Lance Armstrong revient cette année, Bernard Hinault pense que c'est quelqu'un d'extraordinaire au niveau physique et mental. Mais qu'après 3 ans d'absence, à 37 ans, à un moment ou un autre il risque de payer. Qu'en pensez-vous ?
Qu'il risque de payer, peut-être pas mais qu'il ait des difficultés oui. Les années passent, même s'il y a des coureurs qui ont gagné le Tour de France plus vieux qu'il ne l'est actuellement. Mais ils ne s'étaient pas arrêtés. Armstrong a beau avoir été probablement le meilleur de tous en ayant gagné 7 Tours de France, il s'est arrêté 3 ans.

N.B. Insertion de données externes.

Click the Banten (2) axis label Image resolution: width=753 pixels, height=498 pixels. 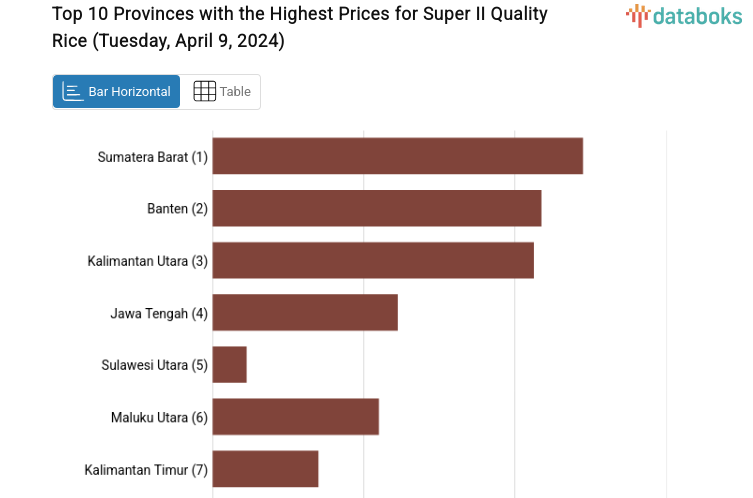177,209
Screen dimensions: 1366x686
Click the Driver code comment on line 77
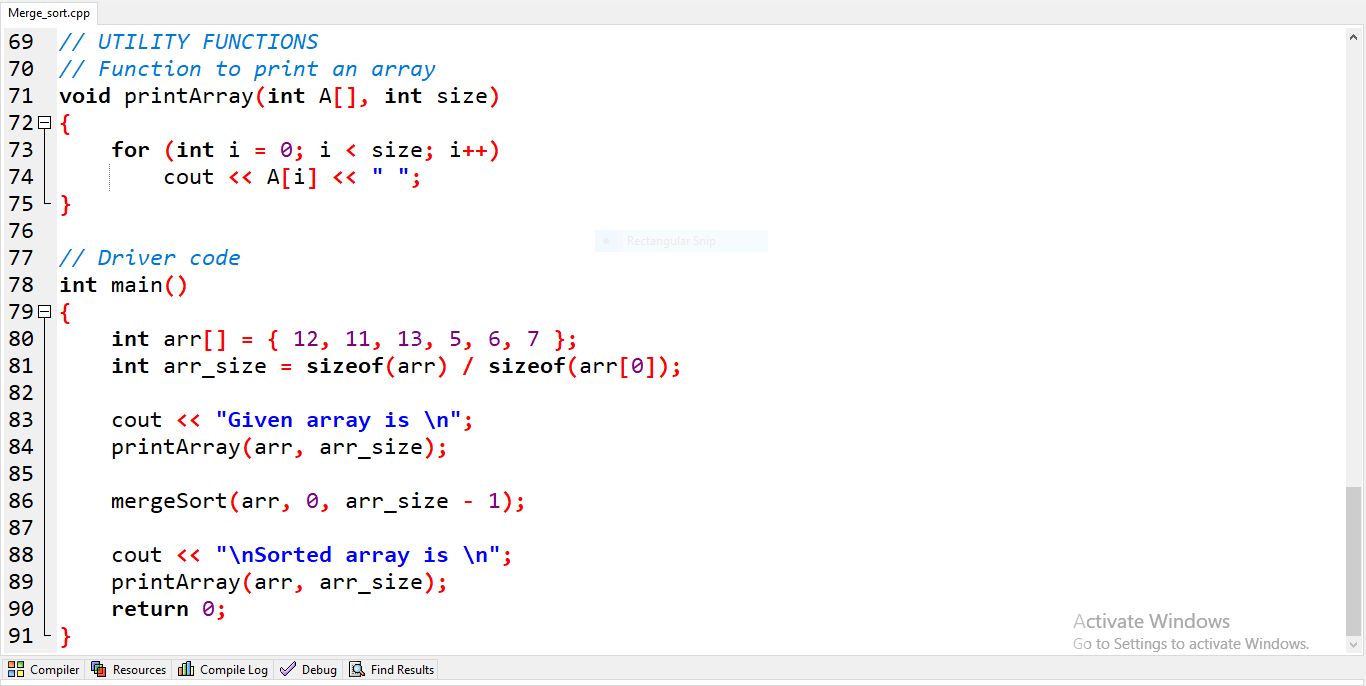click(150, 257)
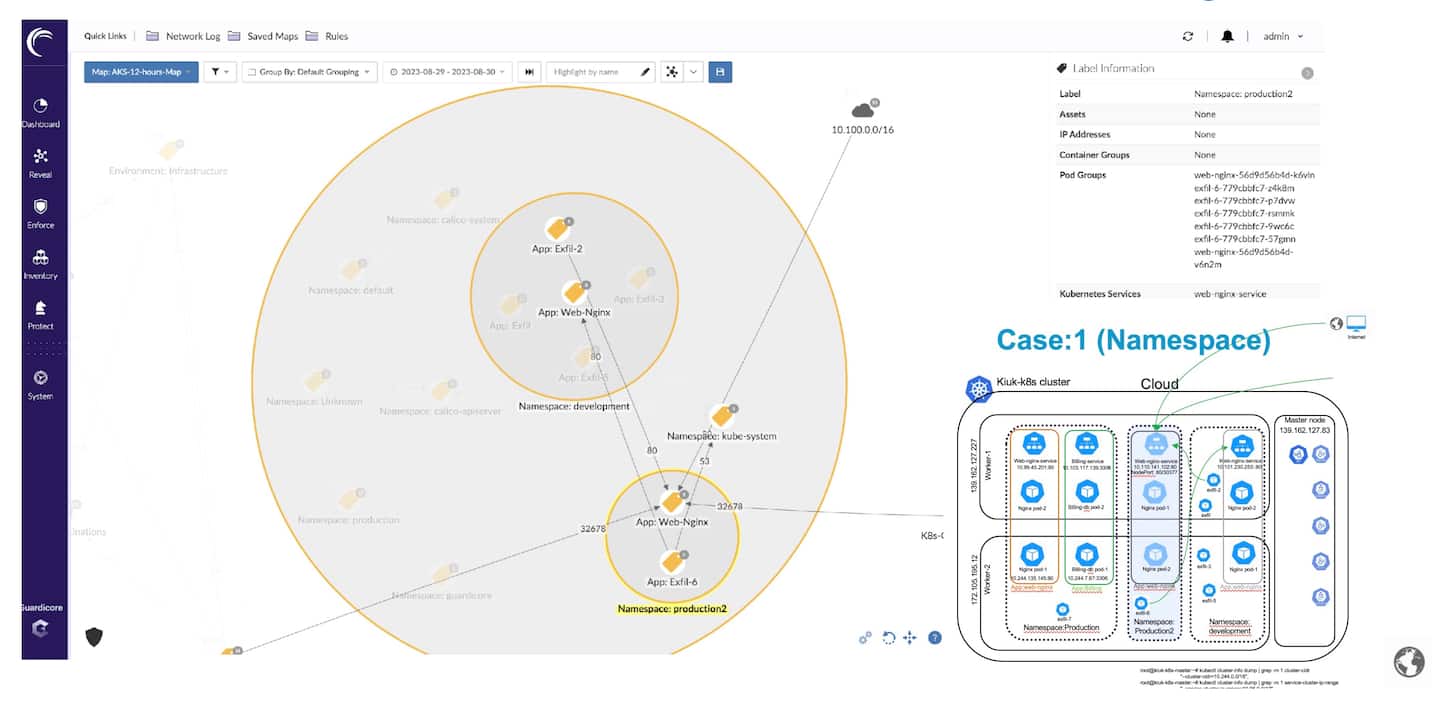
Task: Click the Protect sidebar icon
Action: (41, 309)
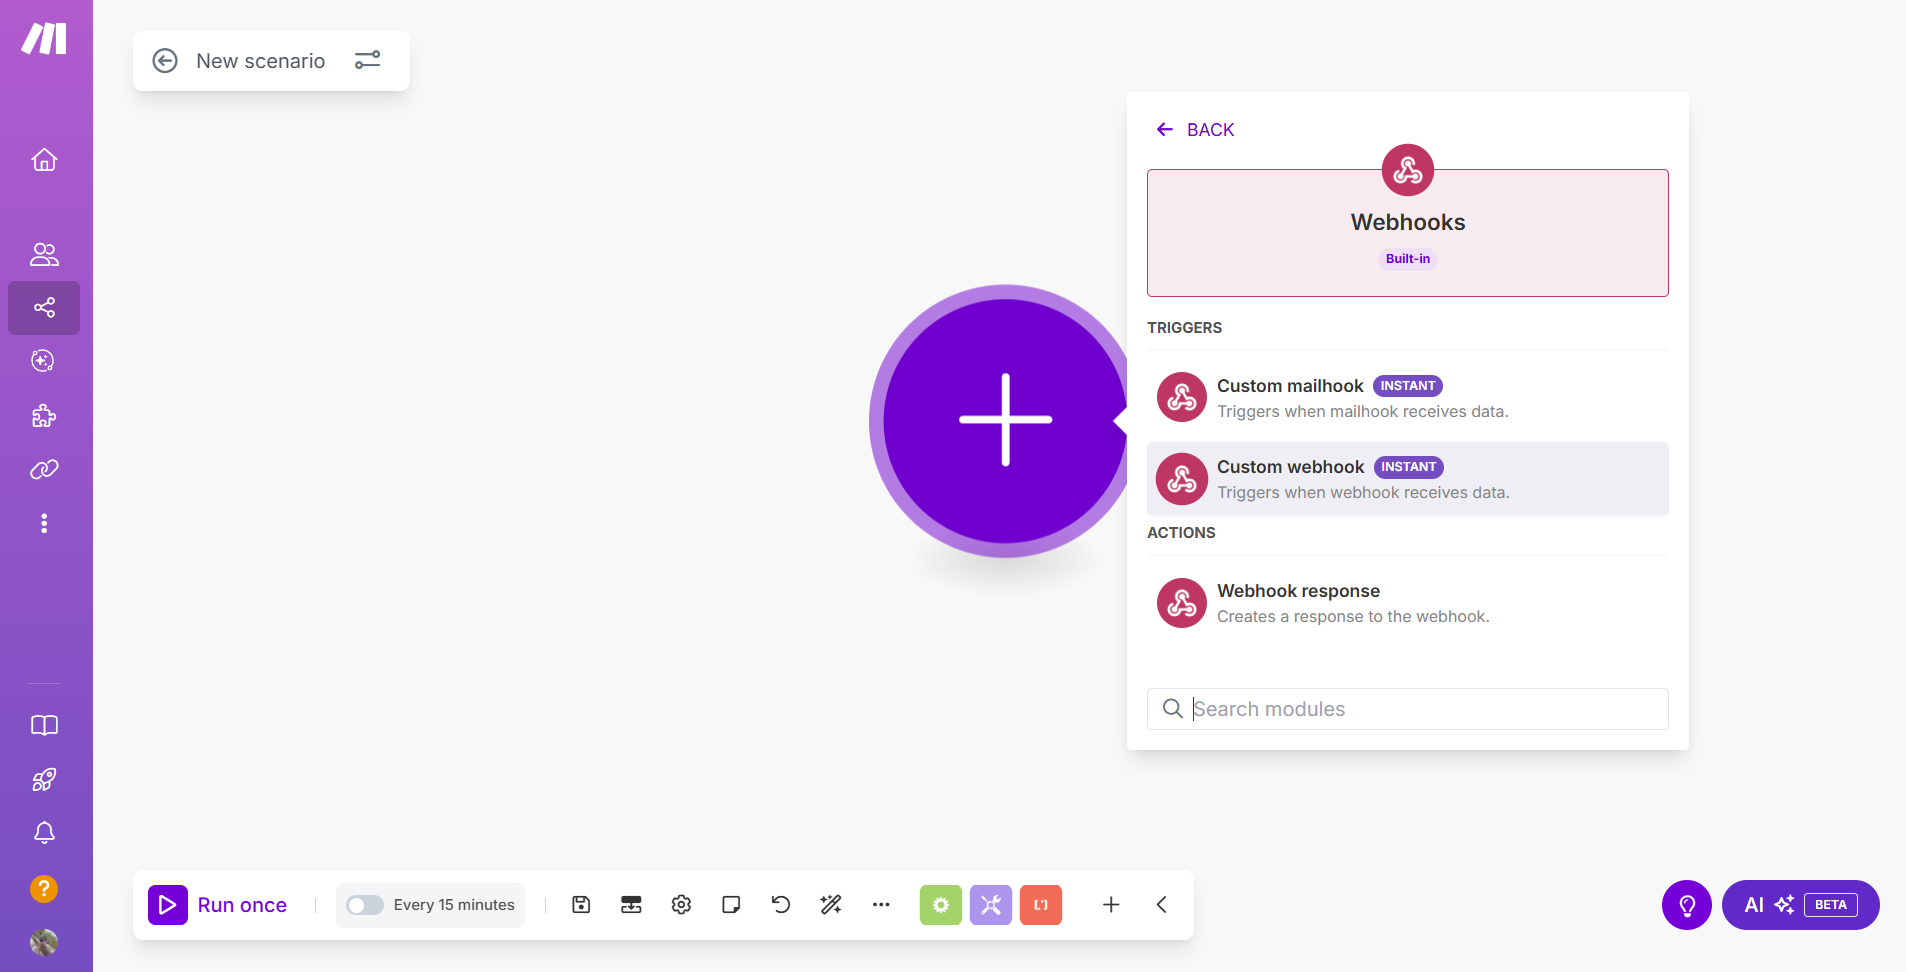Open the Scenarios share icon in sidebar
The width and height of the screenshot is (1906, 972).
44,308
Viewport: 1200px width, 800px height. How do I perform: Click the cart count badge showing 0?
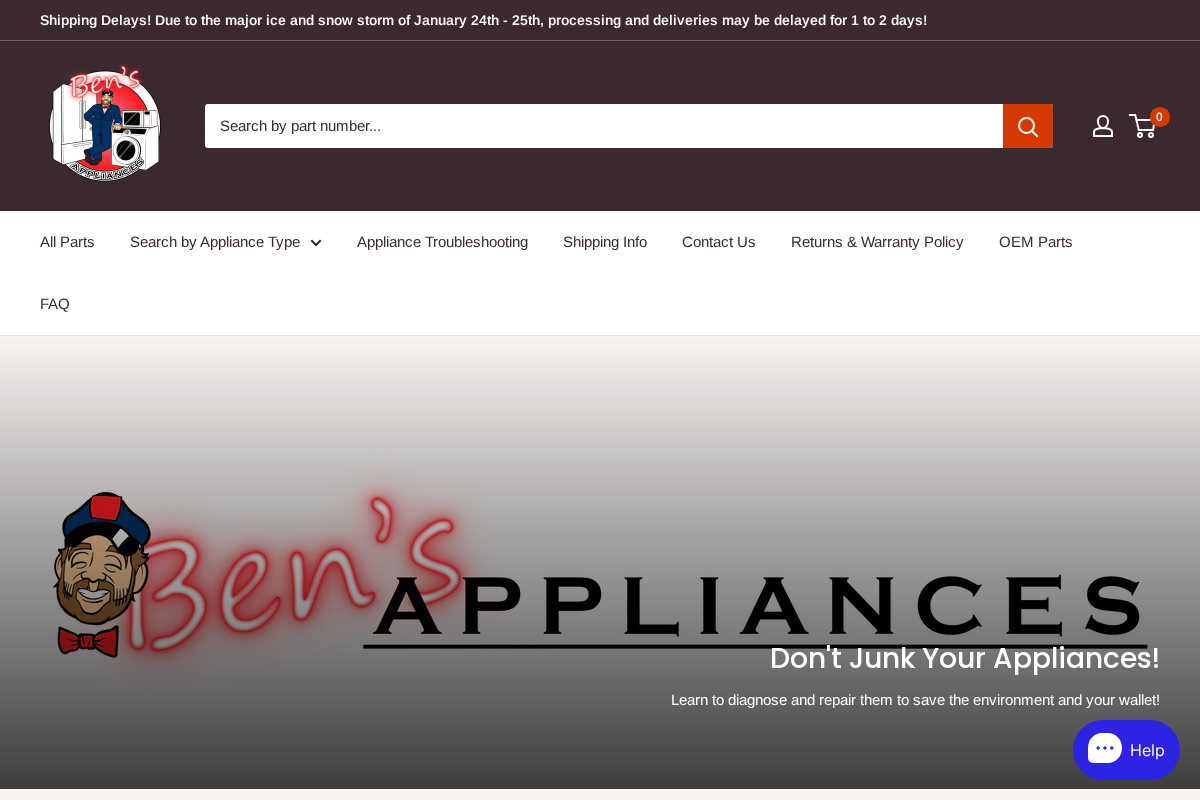pyautogui.click(x=1158, y=116)
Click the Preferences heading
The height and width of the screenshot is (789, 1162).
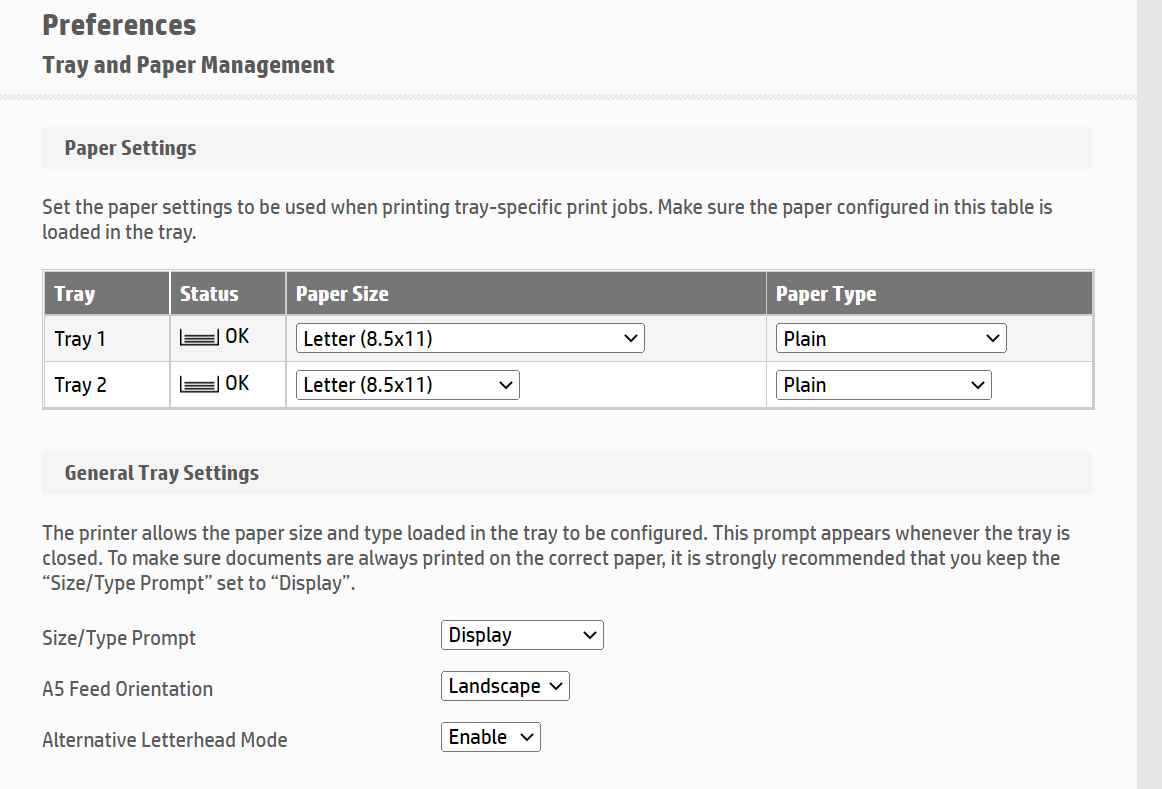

Donc je crains qu'il ne retrouve pas son état de forme et qu'il ne soit pas au même niveau. Parce que pour gagner le Tour de France, il faut être à 100 % voir 110 ou 120 %. La question est : "ne va-t-il pas être seulement à 90 % ou 95 % de ses possibilités ?" Si c'est le cas, ça ne lui permettrait pas de gagner le Tour de France. C'est l'inconnu, même lui ne saurait pas répondre à cette question, c'est le Tour qui va nous le dire. Même si Armstrong a beaucoup été critiqué en France, qu'il y a eu des suspicions de dopage le concernant, il reste le plus jeune champion du monde professionnel. Il a eu un cancer et ce qu'il a gagné, il l'a mérité.